Back in March we offered to help people who were stranded abroad get home for no charge (whether we'd helped book the ticket or not), we've voluntarily paused all membership subscriptions and renewals, and...
@ Turco -- Sure, we can talk about that! (Though given that all your comments here seem intended to incite, I don't actually think this is intended as a serious question). But I'm happy to answer it regardless.
Back in March we offered to help people who were stranded abroad get home for no charge (whether we'd helped book the ticket or not), we've voluntarily paused all membership subscriptions and renewals, and we're continuing to pay our people even though there is no money coming in at the moment. On top of that, we are waiving our fees to help our clients cancel and redeposit their tickets, and offering a significantly reduced (75% off) fee for help changing dates or rebooking.
If you're an existing client (I don't believe you are, but perhaps you use a different email address?), and have further questions, please feel free to shoot an email over to your regular award consultant.
Cash is king. I wouldn’t book with them under current conditions without that option.
@BCT, they already announced the massive devaluations have been postponed from June 1 for now. They are still coming in 2020, but not June 1
Beware,,, Air Canada’s new Aeroplan replacement program is in just a few days. And, if the company’s recent practices are any indication of what will happen in the future, EXPECT A HUGE AEROPLAN DEVALUATION ON JUNE 1, 2020!
As we all know, FF program gets devalued in many ways.

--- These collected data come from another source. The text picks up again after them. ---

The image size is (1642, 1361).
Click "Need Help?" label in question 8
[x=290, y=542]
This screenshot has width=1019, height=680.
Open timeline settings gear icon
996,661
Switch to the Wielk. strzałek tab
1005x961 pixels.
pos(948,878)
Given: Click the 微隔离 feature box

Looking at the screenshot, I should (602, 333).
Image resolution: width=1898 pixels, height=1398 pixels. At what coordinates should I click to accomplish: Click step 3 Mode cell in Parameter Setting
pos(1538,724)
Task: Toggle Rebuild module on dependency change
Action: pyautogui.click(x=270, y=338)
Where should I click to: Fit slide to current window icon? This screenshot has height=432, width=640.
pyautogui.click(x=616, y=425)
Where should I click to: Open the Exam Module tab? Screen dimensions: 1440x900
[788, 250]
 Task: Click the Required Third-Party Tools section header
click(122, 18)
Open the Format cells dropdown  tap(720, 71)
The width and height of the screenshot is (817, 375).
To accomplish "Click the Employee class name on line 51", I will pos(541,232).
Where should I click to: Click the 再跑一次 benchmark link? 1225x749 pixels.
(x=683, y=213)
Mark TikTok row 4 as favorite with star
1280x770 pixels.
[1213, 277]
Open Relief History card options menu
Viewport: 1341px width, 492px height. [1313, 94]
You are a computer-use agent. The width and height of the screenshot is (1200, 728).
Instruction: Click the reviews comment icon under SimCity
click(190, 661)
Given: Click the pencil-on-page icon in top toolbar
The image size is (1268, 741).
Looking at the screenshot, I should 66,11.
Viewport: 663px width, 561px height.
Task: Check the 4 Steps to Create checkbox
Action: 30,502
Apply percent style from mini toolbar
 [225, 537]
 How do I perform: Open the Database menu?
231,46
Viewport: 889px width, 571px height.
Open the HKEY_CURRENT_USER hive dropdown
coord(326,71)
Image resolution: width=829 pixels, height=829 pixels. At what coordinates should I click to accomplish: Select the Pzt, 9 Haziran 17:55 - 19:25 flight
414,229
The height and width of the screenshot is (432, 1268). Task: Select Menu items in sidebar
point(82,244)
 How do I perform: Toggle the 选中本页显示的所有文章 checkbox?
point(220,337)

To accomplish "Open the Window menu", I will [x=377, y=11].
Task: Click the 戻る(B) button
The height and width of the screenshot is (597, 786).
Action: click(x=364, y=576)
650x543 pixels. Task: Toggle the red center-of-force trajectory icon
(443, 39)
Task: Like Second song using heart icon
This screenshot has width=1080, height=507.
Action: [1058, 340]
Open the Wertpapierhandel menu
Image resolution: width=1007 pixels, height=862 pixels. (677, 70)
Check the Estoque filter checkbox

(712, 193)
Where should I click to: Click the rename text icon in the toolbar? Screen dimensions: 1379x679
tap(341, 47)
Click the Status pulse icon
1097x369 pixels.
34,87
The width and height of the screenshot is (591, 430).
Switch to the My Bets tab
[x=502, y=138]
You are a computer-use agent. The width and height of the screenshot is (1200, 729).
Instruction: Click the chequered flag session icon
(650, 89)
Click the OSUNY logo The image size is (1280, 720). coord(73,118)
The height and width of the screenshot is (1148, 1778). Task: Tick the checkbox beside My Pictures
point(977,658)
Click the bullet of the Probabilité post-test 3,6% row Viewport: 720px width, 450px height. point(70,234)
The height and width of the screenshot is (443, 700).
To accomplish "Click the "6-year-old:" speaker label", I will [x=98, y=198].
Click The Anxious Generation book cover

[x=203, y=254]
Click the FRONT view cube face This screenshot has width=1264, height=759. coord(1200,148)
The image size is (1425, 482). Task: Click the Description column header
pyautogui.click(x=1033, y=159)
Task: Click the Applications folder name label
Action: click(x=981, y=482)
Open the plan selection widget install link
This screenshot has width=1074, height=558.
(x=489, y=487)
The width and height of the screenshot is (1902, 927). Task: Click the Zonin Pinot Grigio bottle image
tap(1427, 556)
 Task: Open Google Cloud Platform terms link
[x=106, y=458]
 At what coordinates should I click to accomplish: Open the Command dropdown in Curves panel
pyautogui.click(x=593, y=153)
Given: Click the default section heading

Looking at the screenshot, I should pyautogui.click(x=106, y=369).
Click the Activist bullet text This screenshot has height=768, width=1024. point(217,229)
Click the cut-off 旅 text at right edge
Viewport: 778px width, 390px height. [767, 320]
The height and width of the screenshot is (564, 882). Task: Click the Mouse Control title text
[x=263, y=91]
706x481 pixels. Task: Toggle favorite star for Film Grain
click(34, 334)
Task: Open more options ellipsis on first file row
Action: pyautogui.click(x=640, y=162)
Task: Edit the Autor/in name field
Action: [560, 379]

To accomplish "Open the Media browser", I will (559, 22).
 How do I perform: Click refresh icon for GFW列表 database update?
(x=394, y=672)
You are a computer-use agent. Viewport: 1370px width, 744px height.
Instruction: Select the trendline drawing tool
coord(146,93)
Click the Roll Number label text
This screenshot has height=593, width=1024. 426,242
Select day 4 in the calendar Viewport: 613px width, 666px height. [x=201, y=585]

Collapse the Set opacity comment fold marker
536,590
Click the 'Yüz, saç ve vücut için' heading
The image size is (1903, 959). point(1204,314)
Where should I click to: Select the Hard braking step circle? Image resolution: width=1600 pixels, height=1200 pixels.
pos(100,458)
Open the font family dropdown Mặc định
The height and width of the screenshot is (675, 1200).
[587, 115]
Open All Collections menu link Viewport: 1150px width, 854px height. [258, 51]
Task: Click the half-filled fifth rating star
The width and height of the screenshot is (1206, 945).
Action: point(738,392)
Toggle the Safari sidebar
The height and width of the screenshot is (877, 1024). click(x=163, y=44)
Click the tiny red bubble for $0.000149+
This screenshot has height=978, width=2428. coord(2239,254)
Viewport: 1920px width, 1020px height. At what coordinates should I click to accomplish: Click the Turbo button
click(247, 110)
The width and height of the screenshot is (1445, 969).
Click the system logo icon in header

Dynamic award structure which requires unreasonable amount of miles for award tickets; Award seats are not available;... I would never invest in miles. Don't get me wrong- if one earns the miles through flying, credit card spending, making purchasing online..., that is great. However, converting the value of ticket to get some miles, think of Skymiles and MileagePlus miles before doing it.
Yeah, I'm with the other commentators on this one.
It's clear a massive devaluation is heading our way, with the way AC-Aeroplan is selling miles, while also doing consumer unfriendly (and of questionable legality) moves like only giving extremely restrictive vouchers for flights they've cancelled themselves.
There is no IF devaluations are coming. Its already been announced that they are. It was supposed to happen in June but got postponed for obvious reasons.
Note that you cant convert your already existing non-transferable vouchers into this new credit until June 15
And they are still refusing refunds citing DOT and EU laws do not apply to them
This is an airline that has outright REFUSED to refund tickets to passengers for flights the airline cancelled due to COVID-19.
Plus there is a major devaluation coming this year with the launch of the "new Aeroplan" and move to dynamic pricing for N. American flights
Whenever you write about AC Ben - you always seem to have rose coloured glasses on.
Transferable and nonexpirable voucher would maybe persuade to voluntary cancel the early May ticket if they offered. Their offering at that time was not interesting if you do not live anywhere around destinations they serve.
So being the bottom line, I am hoping US DOT will start the enforcement asap.
Aeroplan is really going too far handing out miles.
Devaluations is coming way sooner than expected.